Orientation of Letter and Number Patterns
K.Marinka Gadzichowski, Sarah E. O'Brien, Robert Pasnak

Teaching children to understand simple patterns is ubiquitous in the elementary schools of English-speaking countries, but without any continuity or universal system. In the present study, the orientations of 24 patterns of letters or numbers were varied systematically, with the middle item missing in each sequence. Thirtynine first grade students were asked to select the missing letter number or object from one of four alternatives. There was no overall difference between in the children’s accuracy with letter or number patterns, but there was a small, statistically significant overall difference due to pattern orientations.
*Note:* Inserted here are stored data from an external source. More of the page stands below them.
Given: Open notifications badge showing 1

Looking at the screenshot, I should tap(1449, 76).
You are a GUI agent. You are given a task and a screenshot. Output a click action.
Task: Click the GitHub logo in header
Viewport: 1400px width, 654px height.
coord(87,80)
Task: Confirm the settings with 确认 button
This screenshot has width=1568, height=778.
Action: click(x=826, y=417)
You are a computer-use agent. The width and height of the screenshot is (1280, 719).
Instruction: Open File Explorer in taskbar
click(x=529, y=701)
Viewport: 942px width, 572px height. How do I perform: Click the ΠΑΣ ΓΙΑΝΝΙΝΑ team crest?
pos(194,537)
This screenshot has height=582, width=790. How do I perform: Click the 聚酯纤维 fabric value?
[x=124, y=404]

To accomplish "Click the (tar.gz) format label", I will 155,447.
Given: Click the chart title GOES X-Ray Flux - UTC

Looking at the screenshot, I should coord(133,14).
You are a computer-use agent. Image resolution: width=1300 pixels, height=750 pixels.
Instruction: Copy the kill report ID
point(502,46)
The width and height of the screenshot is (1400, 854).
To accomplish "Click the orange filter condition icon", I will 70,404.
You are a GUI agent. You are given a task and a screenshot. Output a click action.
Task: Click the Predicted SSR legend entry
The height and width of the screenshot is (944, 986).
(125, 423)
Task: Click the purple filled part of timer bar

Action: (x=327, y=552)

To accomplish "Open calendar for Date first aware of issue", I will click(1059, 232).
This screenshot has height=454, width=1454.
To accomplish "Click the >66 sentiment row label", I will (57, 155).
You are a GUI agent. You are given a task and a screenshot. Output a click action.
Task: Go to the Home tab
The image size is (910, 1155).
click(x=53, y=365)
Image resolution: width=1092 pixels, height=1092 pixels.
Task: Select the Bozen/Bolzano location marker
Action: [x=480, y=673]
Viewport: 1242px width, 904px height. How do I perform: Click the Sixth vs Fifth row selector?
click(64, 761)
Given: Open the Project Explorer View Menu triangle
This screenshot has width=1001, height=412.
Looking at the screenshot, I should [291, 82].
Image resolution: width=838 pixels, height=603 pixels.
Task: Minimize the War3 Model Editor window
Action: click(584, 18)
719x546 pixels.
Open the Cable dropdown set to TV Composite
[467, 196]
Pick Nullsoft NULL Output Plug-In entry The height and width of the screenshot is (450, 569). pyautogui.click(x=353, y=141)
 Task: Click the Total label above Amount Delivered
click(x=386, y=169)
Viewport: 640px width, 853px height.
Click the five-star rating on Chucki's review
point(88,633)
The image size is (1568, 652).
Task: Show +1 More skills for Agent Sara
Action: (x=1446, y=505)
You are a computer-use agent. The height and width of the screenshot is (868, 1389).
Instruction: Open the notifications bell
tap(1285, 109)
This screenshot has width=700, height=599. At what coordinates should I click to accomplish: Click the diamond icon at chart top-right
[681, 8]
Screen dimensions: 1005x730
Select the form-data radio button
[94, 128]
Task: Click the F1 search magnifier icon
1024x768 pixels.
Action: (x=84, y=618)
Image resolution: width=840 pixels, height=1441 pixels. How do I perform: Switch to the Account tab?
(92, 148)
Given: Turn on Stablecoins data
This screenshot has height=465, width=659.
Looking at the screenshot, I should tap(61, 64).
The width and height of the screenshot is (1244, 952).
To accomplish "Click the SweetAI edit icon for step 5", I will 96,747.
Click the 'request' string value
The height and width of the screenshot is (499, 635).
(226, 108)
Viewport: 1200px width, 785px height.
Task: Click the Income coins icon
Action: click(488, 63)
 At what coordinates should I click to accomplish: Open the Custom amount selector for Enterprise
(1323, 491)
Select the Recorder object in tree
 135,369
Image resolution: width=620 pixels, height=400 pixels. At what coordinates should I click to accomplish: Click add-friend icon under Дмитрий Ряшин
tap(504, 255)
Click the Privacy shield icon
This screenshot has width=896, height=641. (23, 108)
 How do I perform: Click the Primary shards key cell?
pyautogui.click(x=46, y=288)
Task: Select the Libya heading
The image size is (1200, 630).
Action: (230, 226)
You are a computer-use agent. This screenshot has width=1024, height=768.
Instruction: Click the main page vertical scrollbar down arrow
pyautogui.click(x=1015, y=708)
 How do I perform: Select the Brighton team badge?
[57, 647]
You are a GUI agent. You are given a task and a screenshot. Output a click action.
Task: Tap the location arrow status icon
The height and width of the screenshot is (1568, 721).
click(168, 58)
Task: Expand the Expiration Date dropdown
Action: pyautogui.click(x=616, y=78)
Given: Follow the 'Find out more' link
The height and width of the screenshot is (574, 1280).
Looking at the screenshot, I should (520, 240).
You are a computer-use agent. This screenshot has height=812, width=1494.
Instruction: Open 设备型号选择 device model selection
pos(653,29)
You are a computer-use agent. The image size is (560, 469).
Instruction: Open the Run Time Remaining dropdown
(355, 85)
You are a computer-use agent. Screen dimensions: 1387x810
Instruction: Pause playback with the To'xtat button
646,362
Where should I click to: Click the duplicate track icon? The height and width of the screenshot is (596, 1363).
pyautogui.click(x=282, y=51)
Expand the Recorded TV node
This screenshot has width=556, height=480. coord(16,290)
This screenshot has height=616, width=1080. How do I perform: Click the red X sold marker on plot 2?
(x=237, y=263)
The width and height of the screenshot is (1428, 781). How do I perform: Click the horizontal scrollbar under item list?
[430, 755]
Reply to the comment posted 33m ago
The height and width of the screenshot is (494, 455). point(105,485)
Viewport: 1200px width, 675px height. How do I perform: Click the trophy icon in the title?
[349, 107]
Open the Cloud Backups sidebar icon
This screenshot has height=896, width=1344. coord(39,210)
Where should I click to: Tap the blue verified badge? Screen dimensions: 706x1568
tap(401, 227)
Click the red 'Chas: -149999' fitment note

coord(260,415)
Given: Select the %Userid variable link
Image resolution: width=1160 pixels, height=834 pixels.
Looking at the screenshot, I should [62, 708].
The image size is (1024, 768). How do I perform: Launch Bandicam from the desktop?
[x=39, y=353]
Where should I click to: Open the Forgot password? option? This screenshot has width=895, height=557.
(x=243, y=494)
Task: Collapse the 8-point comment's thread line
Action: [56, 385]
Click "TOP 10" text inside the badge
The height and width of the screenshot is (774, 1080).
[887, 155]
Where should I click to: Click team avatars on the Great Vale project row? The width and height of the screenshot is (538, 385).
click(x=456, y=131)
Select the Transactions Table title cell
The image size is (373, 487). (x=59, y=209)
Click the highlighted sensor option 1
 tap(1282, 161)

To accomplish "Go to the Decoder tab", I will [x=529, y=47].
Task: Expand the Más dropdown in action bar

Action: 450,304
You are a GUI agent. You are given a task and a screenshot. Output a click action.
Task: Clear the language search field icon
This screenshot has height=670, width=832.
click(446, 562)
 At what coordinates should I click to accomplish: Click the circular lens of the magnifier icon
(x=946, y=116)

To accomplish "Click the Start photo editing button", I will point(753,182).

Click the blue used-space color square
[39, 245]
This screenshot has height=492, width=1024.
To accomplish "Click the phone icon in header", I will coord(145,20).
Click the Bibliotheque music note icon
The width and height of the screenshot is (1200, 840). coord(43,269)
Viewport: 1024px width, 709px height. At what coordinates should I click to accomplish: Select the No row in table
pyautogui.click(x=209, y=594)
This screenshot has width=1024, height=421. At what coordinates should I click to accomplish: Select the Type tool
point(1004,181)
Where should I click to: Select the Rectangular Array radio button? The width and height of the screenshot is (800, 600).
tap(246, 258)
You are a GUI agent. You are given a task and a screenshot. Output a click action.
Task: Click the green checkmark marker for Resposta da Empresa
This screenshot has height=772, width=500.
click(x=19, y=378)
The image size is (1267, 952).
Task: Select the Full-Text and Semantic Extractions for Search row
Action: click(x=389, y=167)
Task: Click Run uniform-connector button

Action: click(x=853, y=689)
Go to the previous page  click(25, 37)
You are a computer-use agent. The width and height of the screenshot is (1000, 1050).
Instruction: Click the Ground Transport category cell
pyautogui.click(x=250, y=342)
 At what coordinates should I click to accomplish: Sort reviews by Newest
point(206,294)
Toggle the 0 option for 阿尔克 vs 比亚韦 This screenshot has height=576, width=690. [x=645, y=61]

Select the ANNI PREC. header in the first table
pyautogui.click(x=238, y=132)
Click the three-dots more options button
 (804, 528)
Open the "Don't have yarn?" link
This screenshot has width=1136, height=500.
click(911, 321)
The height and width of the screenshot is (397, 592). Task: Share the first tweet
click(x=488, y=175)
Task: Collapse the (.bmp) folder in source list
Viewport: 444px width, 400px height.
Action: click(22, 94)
The interaction between type of pattern and orientation. Letter patterns presented vertically were twice as difficult as letter patterns presented horizontally; number patterns were three times as difficult when presented horizontally as when presented vertically. Making patterns more difficult by increasing the number of skips within a pattern (e.g. J,M,?,S,V versus K,M,?,O,Q) had larger effects when patterns were presented in favorable orientations (i.e. horizontal for letters, vertical for numbers). These data suggest that teachers should begin patterning lessons with patterns in the orientations that most favor children’s success. and developmental psychologists should continue systematic investigations of the parameters of young children’s pattern comprehension.